(TEXTO DADO):
>>>>

El esfuerzo y el placer del logro tienen que volver a imponerse en nuestras vidas

Pocas décadas atrás trabajar era una lógica sin excepciones. Hoy se ve mucho de avance tecnológico y demasiado de abandono del ejercicio de la voluntad

Trabajadores rurales

A los trece años ingresé a mi pupilaje en una escuela rural, fueron diez meses de aislamiento literalmente en el medio del campo. Nos enseñaban el uso de la pala, azada, guadaña, hacha, en un sistema de aprendizaje donde la práctica se imponía a la teoría. Abrir el surco con un arado mancera, una experiencia que exigiría mayor espacio. Quizás fuera una exigencia con rasgos competitivos, lo cierto es que más allá de la fortaleza que nos hubiera aportado la naturaleza no estaba bien vista ni la queja ni la expresión de cansancio. Dura educación de sacerdotes y coadjutores que formaban jóvenes para un sector agropecuario que observaba y apoyaba ese sistema educativo.

<<<<

(REGISTROS DADOS):
>>>>

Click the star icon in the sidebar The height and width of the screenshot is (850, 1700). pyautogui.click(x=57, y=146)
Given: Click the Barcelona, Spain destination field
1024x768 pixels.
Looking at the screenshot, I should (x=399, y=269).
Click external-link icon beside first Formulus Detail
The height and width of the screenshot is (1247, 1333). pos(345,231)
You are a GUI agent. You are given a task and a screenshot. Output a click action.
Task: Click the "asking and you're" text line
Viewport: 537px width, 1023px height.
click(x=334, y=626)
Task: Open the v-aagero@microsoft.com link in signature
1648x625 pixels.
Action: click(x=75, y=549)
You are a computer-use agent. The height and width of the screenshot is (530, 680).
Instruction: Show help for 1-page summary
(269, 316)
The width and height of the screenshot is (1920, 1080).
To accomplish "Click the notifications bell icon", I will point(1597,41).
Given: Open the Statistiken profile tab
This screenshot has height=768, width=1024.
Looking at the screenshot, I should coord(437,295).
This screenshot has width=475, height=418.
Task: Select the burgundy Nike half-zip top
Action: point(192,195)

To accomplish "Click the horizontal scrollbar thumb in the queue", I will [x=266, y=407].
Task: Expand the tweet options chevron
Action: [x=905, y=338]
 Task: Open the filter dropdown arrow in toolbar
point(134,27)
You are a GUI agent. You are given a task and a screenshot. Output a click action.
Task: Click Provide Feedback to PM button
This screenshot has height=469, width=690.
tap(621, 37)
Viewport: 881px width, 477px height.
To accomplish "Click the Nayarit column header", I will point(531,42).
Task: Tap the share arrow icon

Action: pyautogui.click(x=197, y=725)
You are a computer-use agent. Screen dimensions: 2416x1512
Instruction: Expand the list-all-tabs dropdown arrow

<<<<

(TAREAS A REALIZAR):
**a.** Responde estas preguntas sobre el texto acerca del esfuerzo y el logro:
(i) Según el subtítulo, ¿de qué se ve hoy demasiado?
(ii) ¿A qué edad entró quien narra como pupilo en la escuela rural?
(iii) ¿Quiénes impartían esa dura educación?
**b.** Sigue escribiendo el texto sobre el esfuerzo y el logro a partir de donde se detiene.

(RESULTADOS):
**a.**
(i) Del abandono del ejercicio de la voluntad.
(ii) A los trece años.
(iii) Sacerdotes y coadjutores.

**b.**
El colegio quedaba lejos, eran más de 200 kilómetros y viajábamos en tren, en esa maravilla que algún desquiciado supo destruir para ahorrar. Era un tren de segunda, limpio y digno, nuestro recorrido terminaba en la Estación Del Valle donde esperaba una volanta, carruaje con dos caballos que nos llevaba unos kilómetros de tierra hasta aquellos edificios con mayólica andaluza donados por la Señora Unzué de Casares. El colegio lleva el nombre de su esposo, con dormitorios de ochenta alumnos, un orden estricto, el silencio obligado estaba en la mayor parte del día.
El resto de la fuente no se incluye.